Performance of GC.collect() for single block of `byte`s

Wed Oct 3 08:46:24 UTC 2018

On 01/10/2018 15:51, Steven Schveighoffer wrote:
> On 10/1/18 3:21 AM, Rainer Schuetze wrote:
>> A profiler reveals that most of the time is spent in "sweeping" the 
>> memory, i.e. looking for allocations no longer referenced. The 
>> existing implementation checks every page which causes a linear growth 
>> of required CPU resources with used memory.
> 
> Ouch! I hadn't thought of that.  But we aren't checking actual *pages*, 
> right, we are checking bits to see where allocations are present?

It is not touching the pages, but a byte array classifying the page as 
free, used and first of a used block.

> I also remember that the way the bitsets work, they are always allocated 
> for every 16 bytes, regardless of the block size for that page/pool. I 
> didn't love that feature but maybe it is fixed by now.

Not for the pool for "large" objects, it uses bits per page there.
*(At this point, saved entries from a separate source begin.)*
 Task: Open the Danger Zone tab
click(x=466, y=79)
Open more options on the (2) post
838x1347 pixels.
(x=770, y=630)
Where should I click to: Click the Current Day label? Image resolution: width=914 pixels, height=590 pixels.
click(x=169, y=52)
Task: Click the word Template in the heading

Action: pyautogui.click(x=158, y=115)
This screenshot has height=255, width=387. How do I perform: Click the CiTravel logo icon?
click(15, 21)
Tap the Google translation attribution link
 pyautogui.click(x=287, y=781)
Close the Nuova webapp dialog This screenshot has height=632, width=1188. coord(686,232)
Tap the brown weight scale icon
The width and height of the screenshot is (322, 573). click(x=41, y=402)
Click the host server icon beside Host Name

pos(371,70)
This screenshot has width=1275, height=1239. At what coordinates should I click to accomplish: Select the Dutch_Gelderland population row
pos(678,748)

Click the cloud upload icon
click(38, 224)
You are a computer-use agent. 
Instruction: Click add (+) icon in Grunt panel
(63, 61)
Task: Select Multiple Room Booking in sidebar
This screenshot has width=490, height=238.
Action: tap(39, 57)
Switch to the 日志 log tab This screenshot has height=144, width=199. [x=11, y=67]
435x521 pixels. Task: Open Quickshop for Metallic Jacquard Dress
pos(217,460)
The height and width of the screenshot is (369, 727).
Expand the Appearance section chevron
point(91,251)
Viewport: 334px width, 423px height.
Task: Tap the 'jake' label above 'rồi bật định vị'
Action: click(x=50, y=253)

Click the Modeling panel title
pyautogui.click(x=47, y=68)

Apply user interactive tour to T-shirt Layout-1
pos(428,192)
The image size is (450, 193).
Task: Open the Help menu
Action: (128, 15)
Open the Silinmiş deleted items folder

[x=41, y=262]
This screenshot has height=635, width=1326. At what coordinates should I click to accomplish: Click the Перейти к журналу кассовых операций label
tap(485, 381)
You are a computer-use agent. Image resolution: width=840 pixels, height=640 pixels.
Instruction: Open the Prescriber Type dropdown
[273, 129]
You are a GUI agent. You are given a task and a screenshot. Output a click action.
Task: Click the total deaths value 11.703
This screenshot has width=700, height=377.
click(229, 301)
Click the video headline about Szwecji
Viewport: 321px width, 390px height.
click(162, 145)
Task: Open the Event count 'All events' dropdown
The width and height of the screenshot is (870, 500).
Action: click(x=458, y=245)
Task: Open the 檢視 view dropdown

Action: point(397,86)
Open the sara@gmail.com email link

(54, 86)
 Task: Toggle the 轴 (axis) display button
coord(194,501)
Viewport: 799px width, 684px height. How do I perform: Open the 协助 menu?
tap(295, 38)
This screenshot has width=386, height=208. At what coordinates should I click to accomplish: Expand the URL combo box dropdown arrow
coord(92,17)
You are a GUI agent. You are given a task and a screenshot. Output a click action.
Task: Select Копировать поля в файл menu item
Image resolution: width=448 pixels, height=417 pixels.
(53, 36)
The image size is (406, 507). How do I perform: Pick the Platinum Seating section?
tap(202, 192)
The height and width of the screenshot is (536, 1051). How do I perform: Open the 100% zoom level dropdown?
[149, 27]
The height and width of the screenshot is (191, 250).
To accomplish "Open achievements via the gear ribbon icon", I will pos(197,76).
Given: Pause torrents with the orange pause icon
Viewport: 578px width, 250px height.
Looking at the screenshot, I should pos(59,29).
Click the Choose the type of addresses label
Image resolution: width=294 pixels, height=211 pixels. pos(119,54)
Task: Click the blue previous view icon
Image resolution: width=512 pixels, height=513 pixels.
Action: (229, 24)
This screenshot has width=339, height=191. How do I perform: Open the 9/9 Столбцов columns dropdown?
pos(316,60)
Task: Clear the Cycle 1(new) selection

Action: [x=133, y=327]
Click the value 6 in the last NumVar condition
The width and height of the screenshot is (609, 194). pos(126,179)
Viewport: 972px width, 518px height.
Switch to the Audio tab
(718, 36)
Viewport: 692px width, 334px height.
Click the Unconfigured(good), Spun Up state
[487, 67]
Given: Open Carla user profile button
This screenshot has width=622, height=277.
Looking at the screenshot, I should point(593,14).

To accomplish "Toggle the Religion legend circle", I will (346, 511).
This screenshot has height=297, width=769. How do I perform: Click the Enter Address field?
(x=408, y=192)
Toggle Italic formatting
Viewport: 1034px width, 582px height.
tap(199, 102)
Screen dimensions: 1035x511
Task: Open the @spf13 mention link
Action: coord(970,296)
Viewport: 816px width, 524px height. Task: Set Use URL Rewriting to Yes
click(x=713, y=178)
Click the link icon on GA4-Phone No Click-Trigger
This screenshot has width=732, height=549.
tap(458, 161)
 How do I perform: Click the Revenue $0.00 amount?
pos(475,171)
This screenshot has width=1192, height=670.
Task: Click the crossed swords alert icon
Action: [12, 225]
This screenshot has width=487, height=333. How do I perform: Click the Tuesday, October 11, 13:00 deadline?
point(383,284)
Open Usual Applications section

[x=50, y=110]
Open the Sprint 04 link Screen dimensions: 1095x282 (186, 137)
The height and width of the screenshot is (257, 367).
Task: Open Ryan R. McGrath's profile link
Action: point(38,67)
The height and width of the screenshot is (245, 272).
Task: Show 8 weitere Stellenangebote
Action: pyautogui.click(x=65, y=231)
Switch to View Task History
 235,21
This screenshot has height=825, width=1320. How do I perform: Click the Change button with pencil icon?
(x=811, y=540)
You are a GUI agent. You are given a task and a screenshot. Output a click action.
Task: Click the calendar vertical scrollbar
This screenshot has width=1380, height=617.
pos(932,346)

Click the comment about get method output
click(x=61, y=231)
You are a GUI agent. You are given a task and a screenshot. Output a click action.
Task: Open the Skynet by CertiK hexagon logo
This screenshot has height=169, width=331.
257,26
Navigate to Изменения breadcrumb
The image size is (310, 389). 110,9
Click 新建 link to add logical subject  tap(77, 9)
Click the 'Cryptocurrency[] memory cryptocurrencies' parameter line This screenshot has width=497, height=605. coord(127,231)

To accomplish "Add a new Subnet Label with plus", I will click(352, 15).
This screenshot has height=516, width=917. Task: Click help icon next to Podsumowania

For 
small object pools, it's still as you remember.

> I would imagine that checking 64 pages at once should be possible by 
> logic-anding the allocated and unmarked bits to check things as quickly 
> as possible.

With my patch, the number of pages of allocated blocks and regions of 
consecutive free pages are known (by consulting another array), so no 
bit-scanning is necessary.